What needs to be done =
Please reproduce the stretch from the start of the entries through the line containing "click(232, 189)", replacing "screenshot" with "screen capture" and leaving everything else unchanged. Give only that stretch.

+++ Data to use +++

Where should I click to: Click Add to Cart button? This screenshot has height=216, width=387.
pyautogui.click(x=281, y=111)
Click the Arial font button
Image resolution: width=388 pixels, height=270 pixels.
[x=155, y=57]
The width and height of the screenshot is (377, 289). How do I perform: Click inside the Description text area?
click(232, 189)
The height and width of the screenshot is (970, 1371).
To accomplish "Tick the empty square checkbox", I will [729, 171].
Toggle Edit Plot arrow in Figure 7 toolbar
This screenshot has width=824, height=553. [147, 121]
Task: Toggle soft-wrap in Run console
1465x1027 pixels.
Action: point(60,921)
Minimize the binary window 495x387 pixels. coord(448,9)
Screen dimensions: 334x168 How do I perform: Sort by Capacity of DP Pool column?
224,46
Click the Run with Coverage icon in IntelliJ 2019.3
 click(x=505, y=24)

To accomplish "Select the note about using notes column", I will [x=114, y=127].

+++

The answer =
Where should I click to: Click Add to Cart button? This screen capture has height=216, width=387.
pyautogui.click(x=281, y=111)
Click the Arial font button
Image resolution: width=388 pixels, height=270 pixels.
[x=155, y=57]
The width and height of the screen capture is (377, 289). How do I perform: Click inside the Description text area?
click(232, 189)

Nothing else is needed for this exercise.